Published online by Cambridge University Press: 17 December 2022
Established in Lisbon in 1639, the Irish Dominican convent of Nossa Senhora do Bom Sucesso holds an important position in the history of Irish religious foundations in Europe, being the first continental convent founded expressly for Irish women. That Iberia’s premier port city was the chosen location for the new foundation is not surprising. Operating under the rule of the Spanish Habsburgs between 1580 and 1640, the kingdom of Portugal was a bastion of Catholicism in Europe and played a central role in the expansion and consolidation of the Counter-Reformation. Thus, it offered favourable conditions for the reception of Catholic religious migrants and as a result had been a popular destination for Irish and English émigrés since the late sixteenth century. By 1630 there were already two Irish colleges established in the city; the college of St Patrick’s, a seminary for the education of Irish secular priests and clerical students, established in 1590 by Fr John Howlin, SJ; and the Dominican college of Corpo Santo (est. 1632), whose founder, the Irish Dominican and diplomat, Fr Daniel O’Daly (1595–1662), was also responsible for the foundation of the Bom Sucesso convent seven years later. Seventeenth-century Lisbon was likewise a receptive venue for migrant communities of women religious. By the end of the sixteenth-century at least two communities of nuns with origins outside Iberia were resident in the city; a community of Dutch Poor Clares who established the convent of Nossa Senhora da Quietação in the south-west of Lisbon as early as 1582, and the English Brigittine nuns of Syon abbey, who were residing in the city by 1594.

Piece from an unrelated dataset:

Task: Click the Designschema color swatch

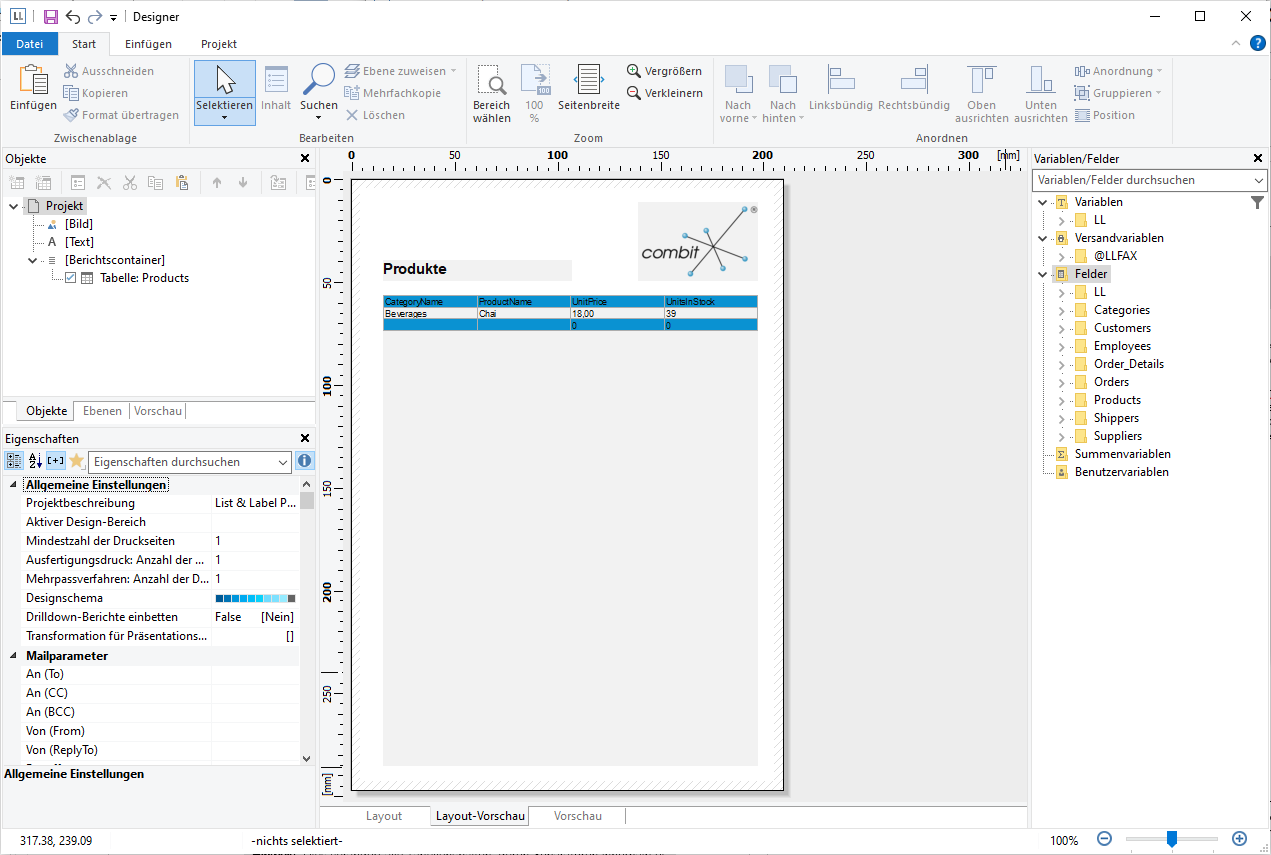Action: (x=255, y=598)
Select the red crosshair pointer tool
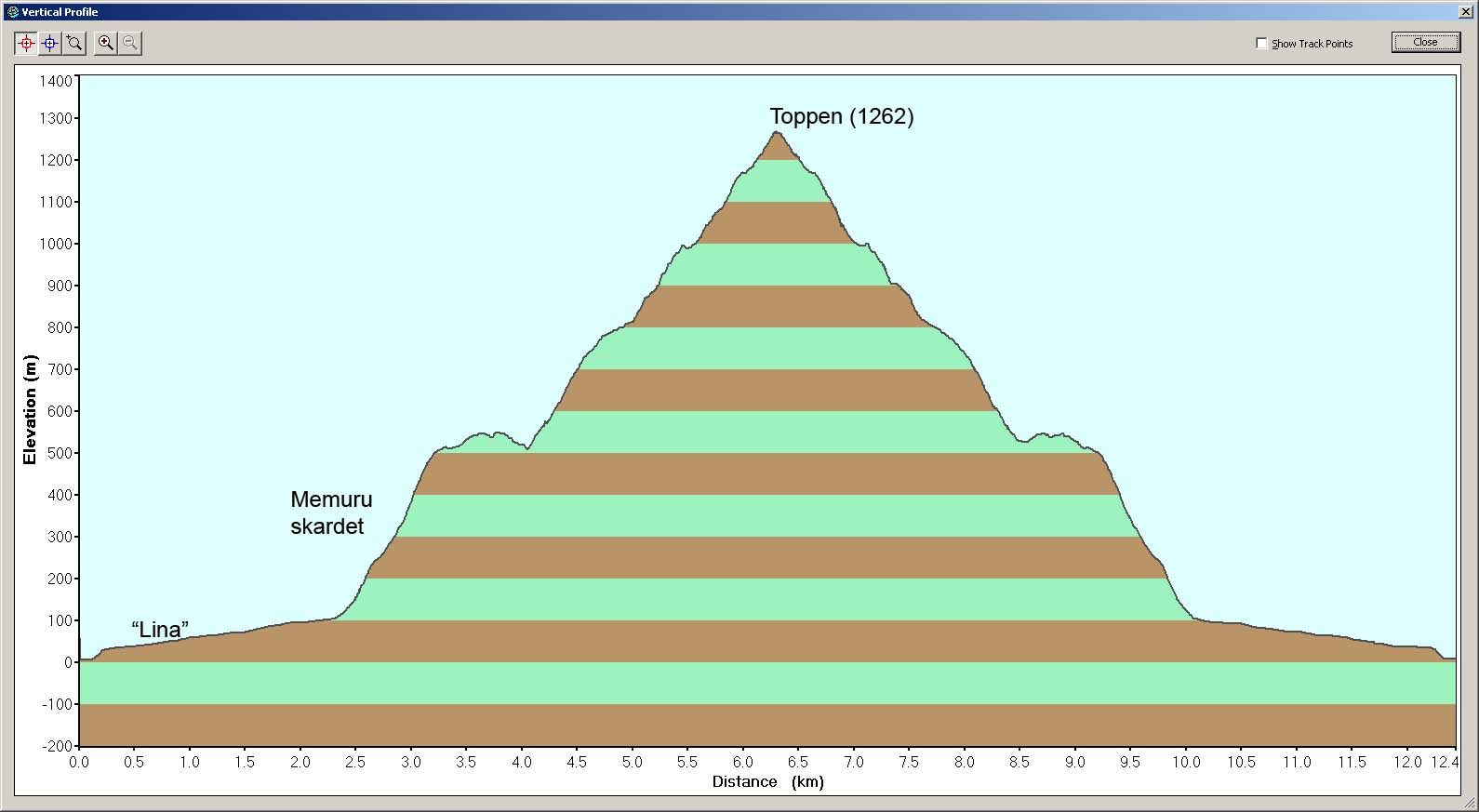Viewport: 1479px width, 812px height. coord(26,44)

This chapter explores the history of the Irish Dominican convent of Bom Sucesso in the seventeenth century. The foundation marked a major milestone in the history of Irish women religious in early modern Europe and in the history of Irish–Portuguese diplomatic relations, yet it has been largely overlooked in recent scholarship on early modern Irish–Iberian connections. Established at a time of political turmoil in Portugal, when the newly established house of Braganza sought to assert independence from Spain, this chapter examines the circumstances that led to the foundation of the Irish convent in 1639 and highlights the important role played by the Irish Dominican friar and diplomat ‘extraordinaire’, Fr Daniel O’Daly in securing the success of the foundation.